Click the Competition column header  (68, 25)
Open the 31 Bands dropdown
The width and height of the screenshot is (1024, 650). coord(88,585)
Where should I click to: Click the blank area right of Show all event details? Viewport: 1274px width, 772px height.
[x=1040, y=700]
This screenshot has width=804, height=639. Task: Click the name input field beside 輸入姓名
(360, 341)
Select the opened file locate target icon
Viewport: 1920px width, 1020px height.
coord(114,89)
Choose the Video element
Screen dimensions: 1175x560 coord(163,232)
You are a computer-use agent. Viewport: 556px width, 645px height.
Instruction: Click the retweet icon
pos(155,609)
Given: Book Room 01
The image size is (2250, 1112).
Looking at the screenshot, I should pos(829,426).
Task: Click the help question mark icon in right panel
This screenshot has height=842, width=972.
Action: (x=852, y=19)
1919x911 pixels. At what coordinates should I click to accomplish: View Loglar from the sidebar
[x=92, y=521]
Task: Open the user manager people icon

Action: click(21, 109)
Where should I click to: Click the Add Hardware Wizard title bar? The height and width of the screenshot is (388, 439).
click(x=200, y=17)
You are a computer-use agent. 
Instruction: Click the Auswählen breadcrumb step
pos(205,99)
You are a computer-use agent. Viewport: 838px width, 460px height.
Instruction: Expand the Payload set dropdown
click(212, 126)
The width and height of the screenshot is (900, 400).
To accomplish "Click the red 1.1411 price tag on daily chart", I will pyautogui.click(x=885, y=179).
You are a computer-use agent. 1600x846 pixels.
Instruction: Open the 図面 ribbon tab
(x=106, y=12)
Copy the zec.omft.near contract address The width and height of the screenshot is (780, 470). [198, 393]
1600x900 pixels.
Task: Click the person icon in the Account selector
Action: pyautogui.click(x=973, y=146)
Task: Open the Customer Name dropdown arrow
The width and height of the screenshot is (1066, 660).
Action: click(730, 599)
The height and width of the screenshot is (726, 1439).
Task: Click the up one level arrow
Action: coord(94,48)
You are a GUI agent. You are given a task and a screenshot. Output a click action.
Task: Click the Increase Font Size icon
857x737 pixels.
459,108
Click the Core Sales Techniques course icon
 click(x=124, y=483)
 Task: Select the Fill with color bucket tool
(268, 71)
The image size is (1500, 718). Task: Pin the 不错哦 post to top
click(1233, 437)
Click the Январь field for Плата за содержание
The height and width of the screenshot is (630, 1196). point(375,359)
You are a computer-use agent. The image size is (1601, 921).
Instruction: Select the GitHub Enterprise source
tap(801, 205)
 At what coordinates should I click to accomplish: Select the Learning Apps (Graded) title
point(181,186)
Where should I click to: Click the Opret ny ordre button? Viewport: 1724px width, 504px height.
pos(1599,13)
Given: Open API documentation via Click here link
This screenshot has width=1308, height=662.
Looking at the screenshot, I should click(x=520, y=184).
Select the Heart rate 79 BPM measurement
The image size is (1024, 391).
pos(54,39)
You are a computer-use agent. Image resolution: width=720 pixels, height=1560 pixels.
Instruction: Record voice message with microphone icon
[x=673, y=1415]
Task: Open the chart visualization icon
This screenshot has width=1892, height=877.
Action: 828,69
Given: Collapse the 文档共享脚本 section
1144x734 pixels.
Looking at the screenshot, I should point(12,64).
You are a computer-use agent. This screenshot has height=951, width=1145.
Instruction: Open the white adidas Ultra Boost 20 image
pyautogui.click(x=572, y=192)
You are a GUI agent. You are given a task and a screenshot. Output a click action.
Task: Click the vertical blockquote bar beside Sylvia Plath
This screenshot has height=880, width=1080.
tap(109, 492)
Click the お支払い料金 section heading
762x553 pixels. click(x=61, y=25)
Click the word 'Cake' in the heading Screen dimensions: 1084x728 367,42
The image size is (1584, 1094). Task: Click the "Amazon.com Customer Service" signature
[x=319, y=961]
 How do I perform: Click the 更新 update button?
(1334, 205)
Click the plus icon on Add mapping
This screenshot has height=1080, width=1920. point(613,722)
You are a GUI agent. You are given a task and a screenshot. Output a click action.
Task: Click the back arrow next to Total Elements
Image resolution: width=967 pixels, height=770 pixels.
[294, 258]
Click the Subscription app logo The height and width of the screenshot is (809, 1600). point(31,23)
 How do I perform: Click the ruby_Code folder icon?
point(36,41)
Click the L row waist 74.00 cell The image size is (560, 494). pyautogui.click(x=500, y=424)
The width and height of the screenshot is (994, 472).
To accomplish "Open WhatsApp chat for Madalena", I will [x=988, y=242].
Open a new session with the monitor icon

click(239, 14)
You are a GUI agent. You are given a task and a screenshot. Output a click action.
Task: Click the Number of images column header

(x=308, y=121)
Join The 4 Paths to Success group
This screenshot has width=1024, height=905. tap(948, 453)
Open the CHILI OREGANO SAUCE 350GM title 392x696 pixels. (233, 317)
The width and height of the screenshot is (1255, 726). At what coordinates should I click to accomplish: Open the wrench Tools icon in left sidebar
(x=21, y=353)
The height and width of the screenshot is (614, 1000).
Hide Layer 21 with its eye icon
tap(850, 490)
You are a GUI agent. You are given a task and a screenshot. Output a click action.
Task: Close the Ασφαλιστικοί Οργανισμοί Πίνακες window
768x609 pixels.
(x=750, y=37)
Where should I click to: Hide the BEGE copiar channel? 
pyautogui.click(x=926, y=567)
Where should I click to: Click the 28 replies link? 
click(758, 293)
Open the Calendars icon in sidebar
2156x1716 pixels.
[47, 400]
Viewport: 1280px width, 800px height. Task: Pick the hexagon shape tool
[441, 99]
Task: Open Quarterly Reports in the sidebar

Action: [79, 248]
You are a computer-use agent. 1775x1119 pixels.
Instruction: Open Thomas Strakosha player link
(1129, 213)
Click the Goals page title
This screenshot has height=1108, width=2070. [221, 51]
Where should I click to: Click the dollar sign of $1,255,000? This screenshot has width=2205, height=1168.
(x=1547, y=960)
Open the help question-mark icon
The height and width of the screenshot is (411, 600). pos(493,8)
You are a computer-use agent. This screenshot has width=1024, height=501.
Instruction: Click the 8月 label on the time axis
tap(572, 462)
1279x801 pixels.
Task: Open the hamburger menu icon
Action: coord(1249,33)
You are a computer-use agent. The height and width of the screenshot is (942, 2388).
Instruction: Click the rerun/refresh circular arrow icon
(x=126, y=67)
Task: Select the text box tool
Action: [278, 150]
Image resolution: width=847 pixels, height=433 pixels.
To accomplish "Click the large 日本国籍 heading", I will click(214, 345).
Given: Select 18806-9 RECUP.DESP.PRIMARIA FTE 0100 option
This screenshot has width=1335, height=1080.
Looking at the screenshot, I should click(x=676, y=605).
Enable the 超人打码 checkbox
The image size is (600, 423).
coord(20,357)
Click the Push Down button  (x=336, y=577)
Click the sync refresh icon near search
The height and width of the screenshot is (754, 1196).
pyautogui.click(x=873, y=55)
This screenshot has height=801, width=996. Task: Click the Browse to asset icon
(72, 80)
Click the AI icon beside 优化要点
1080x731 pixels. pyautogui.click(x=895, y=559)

##############################

(Prompt): Reproduce all of the data above word for word, with nothing changed, added, or left out.

(Result below):
Click the Competition column header  (68, 25)
Open the 31 Bands dropdown
The width and height of the screenshot is (1024, 650). coord(88,585)
Where should I click to: Click the blank area right of Show all event details? Viewport: 1274px width, 772px height.
[x=1040, y=700]
This screenshot has width=804, height=639. Task: Click the name input field beside 輸入姓名
(360, 341)
Select the opened file locate target icon
Viewport: 1920px width, 1020px height.
coord(114,89)
Choose the Video element
Screen dimensions: 1175x560 coord(163,232)
You are a computer-use agent. Viewport: 556px width, 645px height.
Instruction: Click the retweet icon
pos(155,609)
Given: Book Room 01
The image size is (2250, 1112).
Looking at the screenshot, I should pos(829,426).
Task: Click the help question mark icon in right panel
This screenshot has height=842, width=972.
Action: (x=852, y=19)
1919x911 pixels. At what coordinates should I click to accomplish: View Loglar from the sidebar
[x=92, y=521]
Task: Open the user manager people icon

Action: click(21, 109)
Where should I click to: Click the Add Hardware Wizard title bar? The height and width of the screenshot is (388, 439).
click(x=200, y=17)
You are a computer-use agent. 
Instruction: Click the Auswählen breadcrumb step
pos(205,99)
You are a computer-use agent. Viewport: 838px width, 460px height.
Instruction: Expand the Payload set dropdown
click(212, 126)
The width and height of the screenshot is (900, 400).
To accomplish "Click the red 1.1411 price tag on daily chart", I will pyautogui.click(x=885, y=179).
You are a computer-use agent. 1600x846 pixels.
Instruction: Open the 図面 ribbon tab
(x=106, y=12)
Copy the zec.omft.near contract address The width and height of the screenshot is (780, 470). [198, 393]
1600x900 pixels.
Task: Click the person icon in the Account selector
Action: pyautogui.click(x=973, y=146)
Task: Open the Customer Name dropdown arrow
The width and height of the screenshot is (1066, 660).
Action: click(730, 599)
The height and width of the screenshot is (726, 1439).
Task: Click the up one level arrow
Action: coord(94,48)
You are a GUI agent. You are given a task and a screenshot. Output a click action.
Task: Click the Increase Font Size icon
857x737 pixels.
459,108
Click the Core Sales Techniques course icon
 click(x=124, y=483)
 Task: Select the Fill with color bucket tool
(268, 71)
The image size is (1500, 718). Task: Pin the 不错哦 post to top
click(1233, 437)
Click the Январь field for Плата за содержание
The height and width of the screenshot is (630, 1196). point(375,359)
You are a computer-use agent. The image size is (1601, 921).
Instruction: Select the GitHub Enterprise source
tap(801, 205)
 At what coordinates should I click to accomplish: Select the Learning Apps (Graded) title
point(181,186)
Where should I click to: Click the Opret ny ordre button? Viewport: 1724px width, 504px height.
pos(1599,13)
Given: Open API documentation via Click here link
This screenshot has width=1308, height=662.
Looking at the screenshot, I should click(x=520, y=184).
Select the Heart rate 79 BPM measurement
The image size is (1024, 391).
pos(54,39)
You are a computer-use agent. Image resolution: width=720 pixels, height=1560 pixels.
Instruction: Record voice message with microphone icon
[x=673, y=1415]
Task: Open the chart visualization icon
This screenshot has width=1892, height=877.
Action: 828,69
Given: Collapse the 文档共享脚本 section
1144x734 pixels.
Looking at the screenshot, I should point(12,64).
You are a computer-use agent. This screenshot has height=951, width=1145.
Instruction: Open the white adidas Ultra Boost 20 image
pyautogui.click(x=572, y=192)
You are a GUI agent. You are given a task and a screenshot. Output a click action.
Task: Click the vertical blockquote bar beside Sylvia Plath
This screenshot has height=880, width=1080.
tap(109, 492)
Click the お支払い料金 section heading
762x553 pixels. click(x=61, y=25)
Click the word 'Cake' in the heading Screen dimensions: 1084x728 367,42
The image size is (1584, 1094). Task: Click the "Amazon.com Customer Service" signature
[x=319, y=961]
 How do I perform: Click the 更新 update button?
(1334, 205)
Click the plus icon on Add mapping
This screenshot has height=1080, width=1920. point(613,722)
You are a GUI agent. You are given a task and a screenshot. Output a click action.
Task: Click the back arrow next to Total Elements
Image resolution: width=967 pixels, height=770 pixels.
[294, 258]
Click the Subscription app logo The height and width of the screenshot is (809, 1600). point(31,23)
 How do I perform: Click the ruby_Code folder icon?
point(36,41)
Click the L row waist 74.00 cell The image size is (560, 494). pyautogui.click(x=500, y=424)
The width and height of the screenshot is (994, 472).
To accomplish "Open WhatsApp chat for Madalena", I will [x=988, y=242].
Open a new session with the monitor icon

click(239, 14)
You are a GUI agent. You are given a task and a screenshot. Output a click action.
Task: Click the Number of images column header

(x=308, y=121)
Join The 4 Paths to Success group
This screenshot has width=1024, height=905. tap(948, 453)
Open the CHILI OREGANO SAUCE 350GM title 392x696 pixels. (233, 317)
The width and height of the screenshot is (1255, 726). At what coordinates should I click to accomplish: Open the wrench Tools icon in left sidebar
(x=21, y=353)
The height and width of the screenshot is (614, 1000).
Hide Layer 21 with its eye icon
tap(850, 490)
You are a GUI agent. You are given a task and a screenshot. Output a click action.
Task: Close the Ασφαλιστικοί Οργανισμοί Πίνακες window
768x609 pixels.
(x=750, y=37)
Where should I click to: Hide the BEGE copiar channel? 
pyautogui.click(x=926, y=567)
Where should I click to: Click the 28 replies link? 
click(758, 293)
Open the Calendars icon in sidebar
2156x1716 pixels.
[47, 400]
Viewport: 1280px width, 800px height. Task: Pick the hexagon shape tool
[441, 99]
Task: Open Quarterly Reports in the sidebar

Action: [79, 248]
You are a computer-use agent. 1775x1119 pixels.
Instruction: Open Thomas Strakosha player link
(1129, 213)
Click the Goals page title
This screenshot has height=1108, width=2070. [221, 51]
Where should I click to: Click the dollar sign of $1,255,000? This screenshot has width=2205, height=1168.
(x=1547, y=960)
Open the help question-mark icon
The height and width of the screenshot is (411, 600). pos(493,8)
You are a computer-use agent. This screenshot has width=1024, height=501.
Instruction: Click the 8月 label on the time axis
tap(572, 462)
1279x801 pixels.
Task: Open the hamburger menu icon
Action: coord(1249,33)
You are a computer-use agent. The height and width of the screenshot is (942, 2388).
Instruction: Click the rerun/refresh circular arrow icon
(x=126, y=67)
Task: Select the text box tool
Action: [278, 150]
Image resolution: width=847 pixels, height=433 pixels.
To accomplish "Click the large 日本国籍 heading", I will click(214, 345).
Given: Select 18806-9 RECUP.DESP.PRIMARIA FTE 0100 option
This screenshot has width=1335, height=1080.
Looking at the screenshot, I should click(x=676, y=605).
Enable the 超人打码 checkbox
The image size is (600, 423).
coord(20,357)
Click the Push Down button  (x=336, y=577)
Click the sync refresh icon near search
The height and width of the screenshot is (754, 1196).
pyautogui.click(x=873, y=55)
This screenshot has height=801, width=996. Task: Click the Browse to asset icon
(72, 80)
Click the AI icon beside 优化要点
1080x731 pixels. pyautogui.click(x=895, y=559)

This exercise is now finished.